Vers une université intégrée de rang mondial (4) : l'importance de la signature unique des publications

Pour l’auteur d’une publication scientifique la signature, c’est à dire la mention jointe à son nom indiquant son affiliation, manifeste son appartenance, son ancrage dans les structures (laboratoire, établissement) où il effectue sa recherche.

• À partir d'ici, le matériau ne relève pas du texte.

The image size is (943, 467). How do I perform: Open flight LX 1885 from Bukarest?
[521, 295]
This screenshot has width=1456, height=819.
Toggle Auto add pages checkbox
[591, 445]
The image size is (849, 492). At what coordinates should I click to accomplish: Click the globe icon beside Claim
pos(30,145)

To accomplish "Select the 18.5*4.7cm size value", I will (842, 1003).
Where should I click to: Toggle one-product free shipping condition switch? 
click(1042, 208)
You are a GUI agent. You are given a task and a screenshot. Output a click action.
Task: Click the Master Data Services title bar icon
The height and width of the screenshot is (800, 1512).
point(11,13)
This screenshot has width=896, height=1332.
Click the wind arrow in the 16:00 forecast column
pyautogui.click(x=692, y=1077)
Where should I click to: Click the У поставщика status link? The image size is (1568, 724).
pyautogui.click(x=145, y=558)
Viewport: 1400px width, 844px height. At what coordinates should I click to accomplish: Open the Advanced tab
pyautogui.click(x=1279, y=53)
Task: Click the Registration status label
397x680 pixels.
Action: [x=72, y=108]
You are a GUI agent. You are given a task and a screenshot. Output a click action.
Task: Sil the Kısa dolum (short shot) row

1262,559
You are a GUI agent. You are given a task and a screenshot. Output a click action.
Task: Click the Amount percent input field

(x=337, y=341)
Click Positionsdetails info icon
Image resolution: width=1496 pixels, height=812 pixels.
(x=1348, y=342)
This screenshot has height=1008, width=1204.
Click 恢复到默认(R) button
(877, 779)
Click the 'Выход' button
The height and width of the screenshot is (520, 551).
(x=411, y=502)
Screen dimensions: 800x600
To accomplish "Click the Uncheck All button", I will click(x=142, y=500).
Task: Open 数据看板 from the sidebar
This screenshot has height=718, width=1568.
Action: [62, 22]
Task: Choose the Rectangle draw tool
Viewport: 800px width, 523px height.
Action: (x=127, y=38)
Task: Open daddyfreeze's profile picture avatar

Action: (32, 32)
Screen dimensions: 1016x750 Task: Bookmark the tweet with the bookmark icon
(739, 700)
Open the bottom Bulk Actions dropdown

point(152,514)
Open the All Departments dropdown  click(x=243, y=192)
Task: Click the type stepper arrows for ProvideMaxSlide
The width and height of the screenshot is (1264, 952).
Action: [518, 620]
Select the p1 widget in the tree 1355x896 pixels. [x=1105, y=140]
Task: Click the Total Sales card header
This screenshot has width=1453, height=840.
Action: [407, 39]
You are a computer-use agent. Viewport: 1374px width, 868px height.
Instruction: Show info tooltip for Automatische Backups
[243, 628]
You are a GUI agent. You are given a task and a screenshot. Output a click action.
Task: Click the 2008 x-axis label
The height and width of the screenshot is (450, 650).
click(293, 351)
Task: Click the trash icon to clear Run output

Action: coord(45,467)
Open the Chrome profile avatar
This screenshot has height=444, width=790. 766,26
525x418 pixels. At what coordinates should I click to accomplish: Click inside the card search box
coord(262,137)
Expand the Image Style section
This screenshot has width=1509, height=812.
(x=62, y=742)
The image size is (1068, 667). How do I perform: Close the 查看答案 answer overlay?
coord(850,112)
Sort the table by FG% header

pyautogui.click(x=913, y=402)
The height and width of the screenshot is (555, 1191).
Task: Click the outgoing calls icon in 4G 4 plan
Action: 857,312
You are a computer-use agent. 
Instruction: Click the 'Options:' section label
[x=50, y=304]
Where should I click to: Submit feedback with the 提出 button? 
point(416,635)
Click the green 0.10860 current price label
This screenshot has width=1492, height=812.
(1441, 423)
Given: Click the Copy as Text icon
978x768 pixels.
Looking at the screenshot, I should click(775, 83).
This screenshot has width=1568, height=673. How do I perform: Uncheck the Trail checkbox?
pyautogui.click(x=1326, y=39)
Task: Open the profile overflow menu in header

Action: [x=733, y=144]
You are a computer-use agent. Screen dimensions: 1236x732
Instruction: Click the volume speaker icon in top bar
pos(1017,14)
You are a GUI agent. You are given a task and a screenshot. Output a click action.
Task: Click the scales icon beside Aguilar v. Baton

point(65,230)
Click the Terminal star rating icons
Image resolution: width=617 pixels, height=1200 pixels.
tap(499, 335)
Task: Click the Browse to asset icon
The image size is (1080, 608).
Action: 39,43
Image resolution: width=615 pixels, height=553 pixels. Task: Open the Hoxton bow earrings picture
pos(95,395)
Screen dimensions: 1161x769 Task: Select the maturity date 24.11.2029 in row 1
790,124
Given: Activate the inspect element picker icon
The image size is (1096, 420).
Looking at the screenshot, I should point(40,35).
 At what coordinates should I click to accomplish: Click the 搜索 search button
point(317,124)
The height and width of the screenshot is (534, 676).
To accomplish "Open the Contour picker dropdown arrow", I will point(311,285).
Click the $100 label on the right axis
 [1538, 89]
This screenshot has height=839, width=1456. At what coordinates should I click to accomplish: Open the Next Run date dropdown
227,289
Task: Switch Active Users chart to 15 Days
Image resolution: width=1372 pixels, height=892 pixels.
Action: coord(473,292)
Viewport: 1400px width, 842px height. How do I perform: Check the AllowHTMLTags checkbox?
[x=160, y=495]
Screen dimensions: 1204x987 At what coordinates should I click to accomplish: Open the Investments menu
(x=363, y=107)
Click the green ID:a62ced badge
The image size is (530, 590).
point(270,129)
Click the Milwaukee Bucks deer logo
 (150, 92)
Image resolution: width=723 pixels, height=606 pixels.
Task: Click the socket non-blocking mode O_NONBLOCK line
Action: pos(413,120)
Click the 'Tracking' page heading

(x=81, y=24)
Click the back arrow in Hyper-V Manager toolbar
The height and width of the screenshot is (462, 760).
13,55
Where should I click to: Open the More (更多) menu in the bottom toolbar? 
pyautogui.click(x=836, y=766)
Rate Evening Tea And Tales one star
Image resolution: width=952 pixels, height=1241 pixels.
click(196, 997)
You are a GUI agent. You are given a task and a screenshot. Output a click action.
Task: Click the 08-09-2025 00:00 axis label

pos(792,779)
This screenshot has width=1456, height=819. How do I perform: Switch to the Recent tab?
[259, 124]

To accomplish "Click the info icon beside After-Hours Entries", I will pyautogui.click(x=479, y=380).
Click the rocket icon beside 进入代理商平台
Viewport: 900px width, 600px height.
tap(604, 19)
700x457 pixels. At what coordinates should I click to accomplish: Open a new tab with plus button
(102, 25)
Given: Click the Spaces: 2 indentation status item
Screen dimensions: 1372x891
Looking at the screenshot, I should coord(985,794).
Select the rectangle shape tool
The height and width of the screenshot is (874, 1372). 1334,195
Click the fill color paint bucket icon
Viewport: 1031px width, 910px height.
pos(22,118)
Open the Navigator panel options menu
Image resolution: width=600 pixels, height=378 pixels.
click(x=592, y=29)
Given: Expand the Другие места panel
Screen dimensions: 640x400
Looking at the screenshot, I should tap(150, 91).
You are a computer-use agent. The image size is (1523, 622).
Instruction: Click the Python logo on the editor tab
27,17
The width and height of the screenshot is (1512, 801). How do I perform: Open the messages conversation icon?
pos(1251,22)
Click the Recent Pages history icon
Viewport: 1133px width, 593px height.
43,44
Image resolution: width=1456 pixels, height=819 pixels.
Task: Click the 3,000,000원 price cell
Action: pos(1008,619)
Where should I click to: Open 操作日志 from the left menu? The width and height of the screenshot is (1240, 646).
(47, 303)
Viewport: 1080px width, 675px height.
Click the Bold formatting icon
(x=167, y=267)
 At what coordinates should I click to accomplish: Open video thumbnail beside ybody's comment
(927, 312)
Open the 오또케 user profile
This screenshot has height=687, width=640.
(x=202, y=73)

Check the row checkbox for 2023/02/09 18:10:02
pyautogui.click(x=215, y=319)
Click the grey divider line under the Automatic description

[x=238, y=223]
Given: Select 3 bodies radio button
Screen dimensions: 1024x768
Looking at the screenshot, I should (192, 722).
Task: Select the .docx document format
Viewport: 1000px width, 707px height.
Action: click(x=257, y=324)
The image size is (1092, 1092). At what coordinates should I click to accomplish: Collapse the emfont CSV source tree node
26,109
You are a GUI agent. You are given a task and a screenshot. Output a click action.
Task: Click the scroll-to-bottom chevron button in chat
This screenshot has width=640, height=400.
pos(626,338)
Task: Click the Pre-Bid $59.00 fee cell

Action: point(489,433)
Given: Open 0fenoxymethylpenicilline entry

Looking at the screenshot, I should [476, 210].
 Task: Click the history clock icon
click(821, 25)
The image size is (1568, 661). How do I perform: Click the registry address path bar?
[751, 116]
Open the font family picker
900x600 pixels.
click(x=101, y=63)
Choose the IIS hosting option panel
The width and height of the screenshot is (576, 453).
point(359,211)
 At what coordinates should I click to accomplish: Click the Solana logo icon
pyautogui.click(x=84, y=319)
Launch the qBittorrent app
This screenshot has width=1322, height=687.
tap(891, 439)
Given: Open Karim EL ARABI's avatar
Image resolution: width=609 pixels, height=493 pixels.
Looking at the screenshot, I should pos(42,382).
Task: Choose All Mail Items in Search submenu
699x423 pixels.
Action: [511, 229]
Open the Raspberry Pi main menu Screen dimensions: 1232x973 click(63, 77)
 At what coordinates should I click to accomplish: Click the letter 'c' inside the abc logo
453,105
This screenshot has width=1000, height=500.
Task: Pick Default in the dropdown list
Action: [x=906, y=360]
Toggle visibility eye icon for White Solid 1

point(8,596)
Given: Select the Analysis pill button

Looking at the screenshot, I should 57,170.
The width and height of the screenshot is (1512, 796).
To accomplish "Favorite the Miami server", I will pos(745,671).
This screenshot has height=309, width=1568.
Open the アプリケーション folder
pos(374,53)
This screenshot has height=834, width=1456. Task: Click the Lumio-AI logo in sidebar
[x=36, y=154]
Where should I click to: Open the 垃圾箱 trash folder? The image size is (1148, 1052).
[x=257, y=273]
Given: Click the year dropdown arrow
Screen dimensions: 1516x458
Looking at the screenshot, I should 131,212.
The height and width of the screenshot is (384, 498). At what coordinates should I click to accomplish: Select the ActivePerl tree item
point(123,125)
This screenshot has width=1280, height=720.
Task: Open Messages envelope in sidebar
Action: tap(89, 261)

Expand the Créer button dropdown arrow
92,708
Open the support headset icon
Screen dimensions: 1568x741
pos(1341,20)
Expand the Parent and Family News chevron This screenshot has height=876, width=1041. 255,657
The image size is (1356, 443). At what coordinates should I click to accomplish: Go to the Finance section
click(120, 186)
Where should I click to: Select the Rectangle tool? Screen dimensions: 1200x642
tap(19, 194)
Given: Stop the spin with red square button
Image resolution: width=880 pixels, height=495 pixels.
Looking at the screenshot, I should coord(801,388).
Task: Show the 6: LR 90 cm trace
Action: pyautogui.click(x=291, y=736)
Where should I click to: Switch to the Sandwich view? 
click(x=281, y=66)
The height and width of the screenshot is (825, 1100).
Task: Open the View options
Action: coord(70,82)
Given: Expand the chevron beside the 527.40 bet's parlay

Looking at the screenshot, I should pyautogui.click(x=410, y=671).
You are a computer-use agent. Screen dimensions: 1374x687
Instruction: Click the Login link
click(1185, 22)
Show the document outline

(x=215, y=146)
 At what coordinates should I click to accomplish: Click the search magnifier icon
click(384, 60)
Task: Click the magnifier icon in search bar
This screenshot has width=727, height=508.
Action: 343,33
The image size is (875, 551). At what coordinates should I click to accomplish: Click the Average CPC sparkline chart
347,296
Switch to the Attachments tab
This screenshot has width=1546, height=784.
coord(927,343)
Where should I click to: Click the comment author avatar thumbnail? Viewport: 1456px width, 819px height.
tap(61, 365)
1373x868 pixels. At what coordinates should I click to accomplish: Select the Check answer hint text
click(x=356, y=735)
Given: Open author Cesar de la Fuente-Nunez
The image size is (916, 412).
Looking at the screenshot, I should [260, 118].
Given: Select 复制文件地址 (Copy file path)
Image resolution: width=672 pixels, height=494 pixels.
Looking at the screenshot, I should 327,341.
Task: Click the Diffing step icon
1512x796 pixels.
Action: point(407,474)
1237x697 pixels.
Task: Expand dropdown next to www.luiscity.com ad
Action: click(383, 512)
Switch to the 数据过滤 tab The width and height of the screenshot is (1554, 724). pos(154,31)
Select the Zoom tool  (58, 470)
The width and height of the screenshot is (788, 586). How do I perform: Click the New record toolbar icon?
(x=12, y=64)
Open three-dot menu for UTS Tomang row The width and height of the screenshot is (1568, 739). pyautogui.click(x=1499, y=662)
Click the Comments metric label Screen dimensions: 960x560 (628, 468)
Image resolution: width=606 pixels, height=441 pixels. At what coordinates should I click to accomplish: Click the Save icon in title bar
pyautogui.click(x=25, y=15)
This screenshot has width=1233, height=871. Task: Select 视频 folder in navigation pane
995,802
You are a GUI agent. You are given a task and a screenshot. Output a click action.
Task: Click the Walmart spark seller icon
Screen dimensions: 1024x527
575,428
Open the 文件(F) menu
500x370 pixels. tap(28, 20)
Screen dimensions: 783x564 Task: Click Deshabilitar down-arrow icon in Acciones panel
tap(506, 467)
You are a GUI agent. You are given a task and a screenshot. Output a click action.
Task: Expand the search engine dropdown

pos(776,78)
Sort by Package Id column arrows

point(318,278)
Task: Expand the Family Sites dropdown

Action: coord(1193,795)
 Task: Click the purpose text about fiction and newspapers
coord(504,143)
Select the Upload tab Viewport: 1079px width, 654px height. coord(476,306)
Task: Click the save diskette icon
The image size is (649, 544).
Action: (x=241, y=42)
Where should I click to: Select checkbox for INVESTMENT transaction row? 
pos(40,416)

En raison de l’organisation particulière de la recherche publique en France, et notamment de la coexistence universités/organismes de recherche, la signature dite multi-ligne a longtemps prévalu : elle contient sur des lignes successives le nom de l’unité de recherche et ceux de la ou des tutelles de cette unité ; mais elle peut aussi s’enrichir d’autres éléments comme le nom de la fédération de recherche dont le labo fait partie, ou du Labex, le nom de la Comue voire celui d’une université étrangère où l’auteur est chercheur invité. Il n’est pas rare de trouver ainsi des signatures avec quatre à cinq lignes différentes d’affiliation pour un même auteur.

Exemple de signature unique
Exemple de signature multiligne

Surtout, la recommandation de la signature multi-ligne n’étant pas accompagnée de règles de syntaxe on constate une multiplication extrême des variantes dans la formulation des affiliations, jusqu’à plusieurs dizaines pour une même unité de recherche. Les grandes bases bibliographiques internationales (Scopus, le Web of Science) offrent un bon reflet de ce foisonnement – qui comporte aussi le risque d’un déficit de visibilité ; ainsi le WoS recense plus de 3000 formes différentes correspondant à « Université de Toulouse », que ce soit pour désigner les différents établissements ou les quelques 150 unités de recherche du site.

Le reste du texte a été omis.